In case my last post did actually post instead of being deleted like I think it did, I apologize if I repeat myself. I read your story Em. And wow! You look absolutely amazing! If you were a little heavier in your before picture, you would have been my goal! Jen Weatherman's before is most like me so I picked her as my goal.
I just want to congratulate you on your success through this challenge and adversity. You should be so proud of all your accomplishments.
I also wanted to thank you for your insight and support. It's nice to have a female, about my height, and about my age who is most like what I am at this point in my life physically (in your case BEFORE the 12 weeks).
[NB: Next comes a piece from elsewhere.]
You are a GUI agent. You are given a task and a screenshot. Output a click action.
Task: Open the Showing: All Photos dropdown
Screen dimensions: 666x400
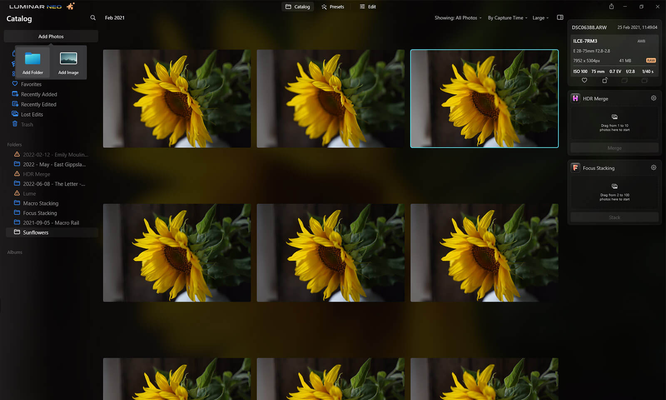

I am motivated, dedicated and ready for this to work and with help like yours, I know I can do this and succeed.
You are so very welcome, and thank you for the kind comments! I can already sense that you have a renewed focus and confidence that you can get where you are going....love hearing that! Surround yourself with all things healthy and stick with the plan. You will get there and start to experience things you might have never thought possible. I know it might sound cheesy, but it's so true. The physical transformation you will have is just the beginning of great things to come! I'm proud of you! Stay positive and focused on your goals, and a whole new world of opportunity will start to present itself! The BFL community is filled with love and support for you! Stay strong, and have a terrific day Rosemary! :-)
Thanks for all of that great information. I am in the middle of Week 6 and will make some adjustments based on your advise. Specifically, I need to vary my HIIT. I have been reliant on the treadmill because it's easy to measure intensity levels. Also, because I have a treadmill at home, I was able to stay out of the gym for three days.
I'll also be adjusting my nutriion to find hidden ingredients that might be slowing my fat burn.
Winners never quit, and quitters never win
Hi Rosemary and Em,
I am just starting my challenge today. I am 5'1" and share your concerns. It was good reading Em's answers and gaining more motivation to get going.
I just wanted to say Congratulations on making today the first day of the rest of your life! Stick with the plan by the book, and you will be amazed at how much you can change in 12 weeks. Stay strong and stay focused! Best wishes to you!
I was wondering if pilates might be a good addition right after lower leg training? It is supposed to lengthen muscle fibers and really works the abs. I know we are supposed to follow the program to a T, but what do you think of doing a pilates class right after the lower body workout finishing up to the ab portion. Pilates really works your core muscles and helps with spinal alignment.
I am going to try it this morning and see what happens.